> [TESTO FORNITO]
· · · ·
LOST FREQUENCIES | IL NUOVO ALBUM “ALL STAND TOGETHER”

Redazione | 12/01/2024
Lost_Frequencies

Tra gli artisti EDM contemporanei che in questi anni si sono evoluti maggiormente spicca il dj producer belga Lost Frequencies, anche se, osservando le sue esibizioni dal vivo, chiamarlo semplicemente dj non gli rende giustizia.

Ho avuto il piacere di assistere l’anno scorso ad un suo show e ciò che fin da subito mi ha colpito è che ha portato con sé una vera e propria band, distinguendosi così dalla maggior parte degli artisti EDM che invece si affidano unicamente al suono elettronico.

Inoltre, ha dimostrato di essere un musicista a tutti gli effetti essendo capace sia di suonare la chitarra e le tastiere che di saper utilizzare le Drum Machine.

La sua capacità di fondere il suono digitale con quello di strumenti reali è ciò che caratterizza ogni suo brano e che me lo fa apprezzare sempre di più.

Il mio giudizio nei suoi confronti si è evoluto positivamente dal secondo album; i suoi primi brani ed il suo album di esordio non mi convincevano affatto, malgrado il loro grandissimo successo da attribuire al fatto che si trattasse di produzioni Deep House che seguivano, più o meno, lo stile di quello che può essere considerato come il maggiore esponente di questo genere musicale: il tedesco Robin Schulz.
· · · ·
> [DATI FORNITI]
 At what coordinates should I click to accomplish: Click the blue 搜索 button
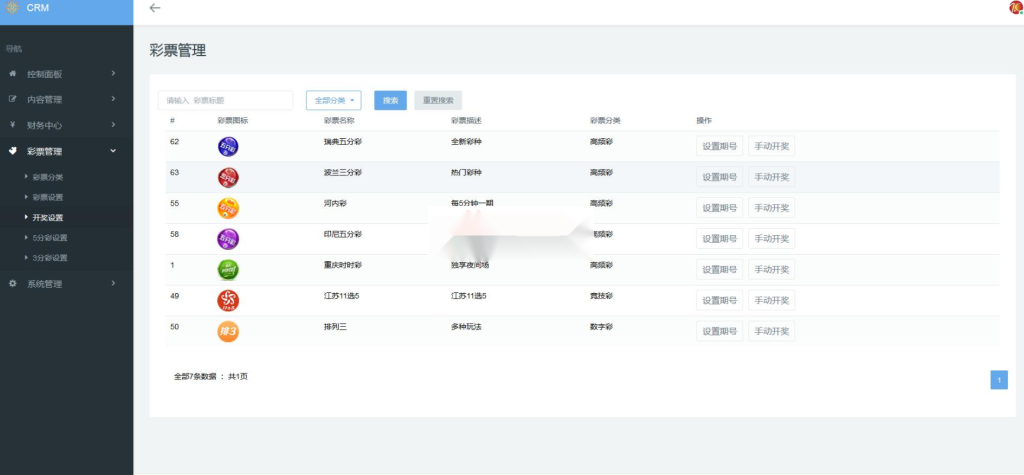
· · · ·
> [COSA FARE]
• a. Nell'articolo su Lost Frequencies, chi viene considerato il maggiore esponente della Deep House?
• b. Prosegui l'articolo su Lost Frequencies partendo dopo la sua ultima frase.

> [RISPOSTE]
• a. Il tedesco Robin Schulz.

• b.
Ciò che non mi piaceva dei suoi brani iniziali, ed anche del suo album di debutto “Less Is More”, è che seguivano sempre la stessa formula, ovvero quella di unire dei giri di chitarra acustica con la Dance, probabilmente per cercare di emulare il grande successo della sua prima canzone “Are You With Me”.

Pensavo che l’artista si sarebbe arenato a quel tipo di sonorità che non avevo per nulla apprezzato ed invece, con mia grande sorpresa, Lost Frequencies ha iniziato a spostarsi più verso l’Elettronica, introducendo l’utilizzo di tastiere e Drum Machine, mostrando così capacità di grande evoluzione artistica che lo hanno portato a realizzare versioni più da Club delle sue canzoni più celebri.

Il pezzo dove, secondo me, ha dimostrato per la prima volta di essere un artista elettronico a tutti gli effetti, catturando la mia attenzione e facendo svanire i miei pregiudizi nei suoi confronti, è stato un remix rilasciato gratuitamente per il brano “Ave Cesaria” del francese Stromae: una versione Progressive House e molto Elettronica, inaspettata da parte sua, dove, per la prima volta, non vengono utilizzati strumenti reali.

Questa sua versione è stata la prima produzione di Lost che ho gradito tantissimo; e ritengo che sia proprio da qui che ha avuto inizio la sua positiva evoluzione musicale.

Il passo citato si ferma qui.